William Shakespeare’s The Taming of the Shrew is a misogynist tale of love, comedy and how to break the will of a spirited lass. The Theatre St. Thomas production of Shrew was a well put together rendition.
I’ve seen modernizations of Shakespeare before and I have seen them crash and burn. Before curtain, a city scape was projected on the wall. I was getting nervous. The 2014 Taming of the Shrew worked. From the opening scene at a club to Iggy Azalea’s “Fancy” appearing several times throughout, the modernization kept the audience laughing and the play current. Director Robin Whittaker runs a tight ship and the results are well worth it.

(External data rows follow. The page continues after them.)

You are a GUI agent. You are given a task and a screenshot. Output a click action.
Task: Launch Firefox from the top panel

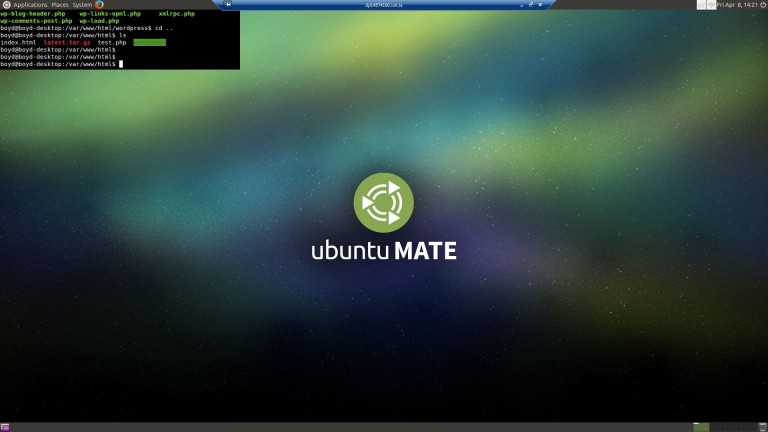(99, 5)
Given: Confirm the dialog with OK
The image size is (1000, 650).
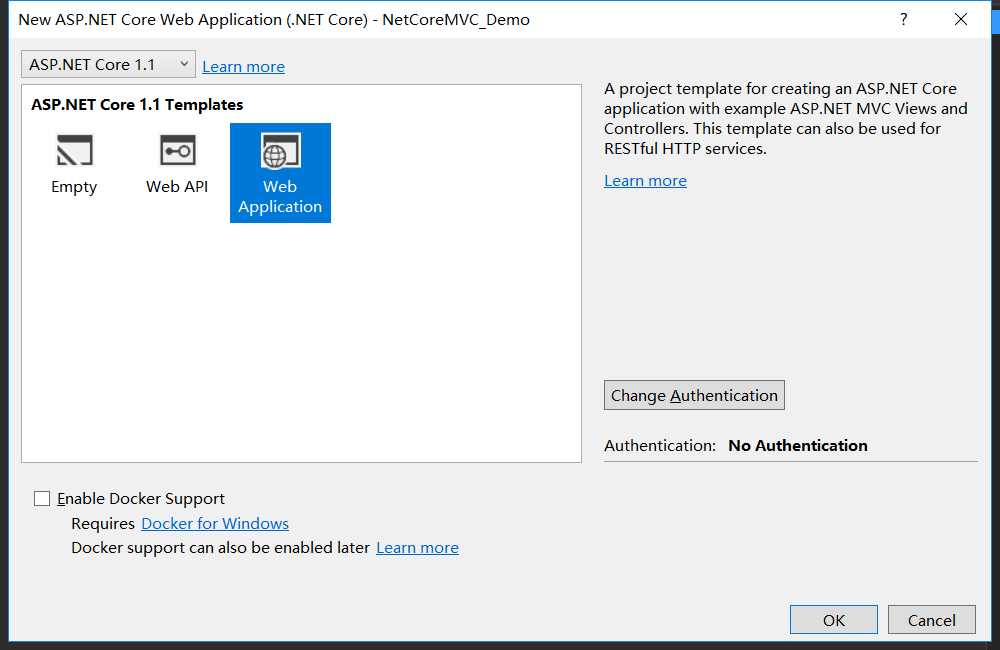Looking at the screenshot, I should tap(833, 620).
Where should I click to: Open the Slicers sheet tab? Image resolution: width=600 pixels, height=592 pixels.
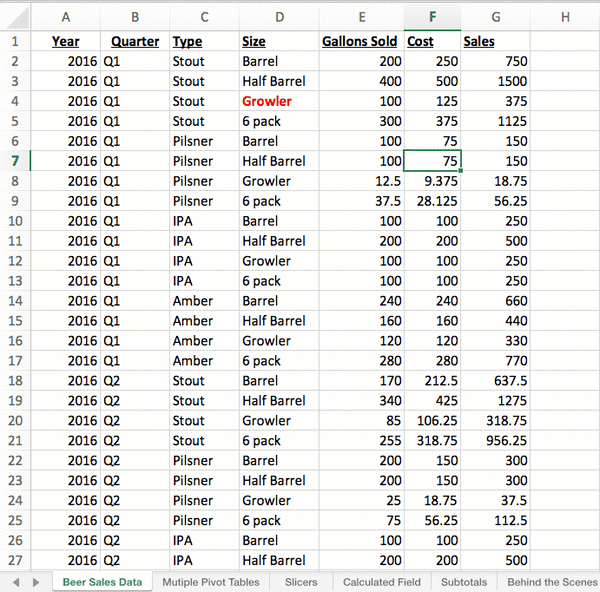tap(301, 582)
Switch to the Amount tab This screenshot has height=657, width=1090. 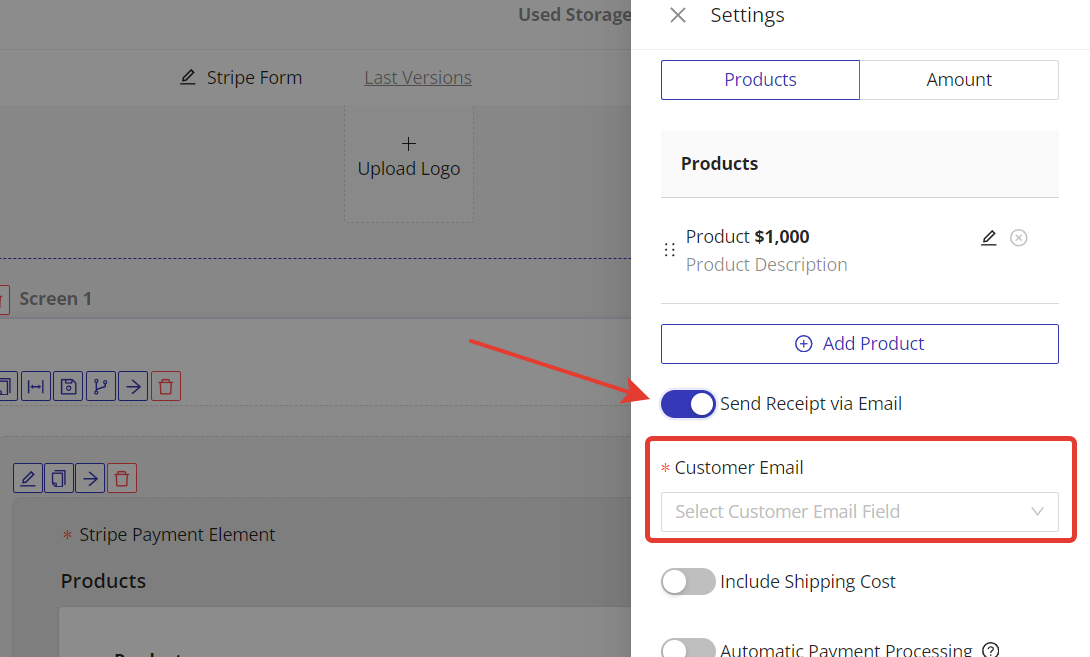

The simple set design made for helpful visuals as well as rapid set changes. Audio and lighting changes were tight and contributed to the ever-flowing pace of the show.
Costume design (Emily Bossé) as well done and contributed heavily to the modern feel of the show. Though I couldn’t seem to get over the fact that many of the actors’ dress pants didn’t fit properly. Other than that, the costume design reflected the characters’ portrayals well.
Shrew is already a funny show, but the cast was able to make it even more hilarious. Simple facial expressions of characters like Grumio (Ryan Van Buskirk,) Tranio (Miguel Roy,) or Baptista’s (Kyle Cameron) bitch face, had audience members in stitches.
While the rest of the cast was excellent, the show belonged to the Tamer and his Shrew, Petruchio (Jesse LaPointe) and Kate (Sharisse LeBrun).
LeBrun was able to beautifully portray the one of the most debated characters in all of Shakespeare’s works. The disobedient grungy Kate portrayal slapped and kicked her way into a passionate and stunning performance.
The stand out actor of the night was Jesse LaPointe with his rendition of the misogynist Petruchio. LaPointe made his character the unpredictable and probably drunk uncle you are so glad you didn’t have. His disregard for all other characters made him so hateable, spectators worried that he may break the fourth wall and cuss out the audience. It’s not easy being the bad guy, but LaPointe killed it.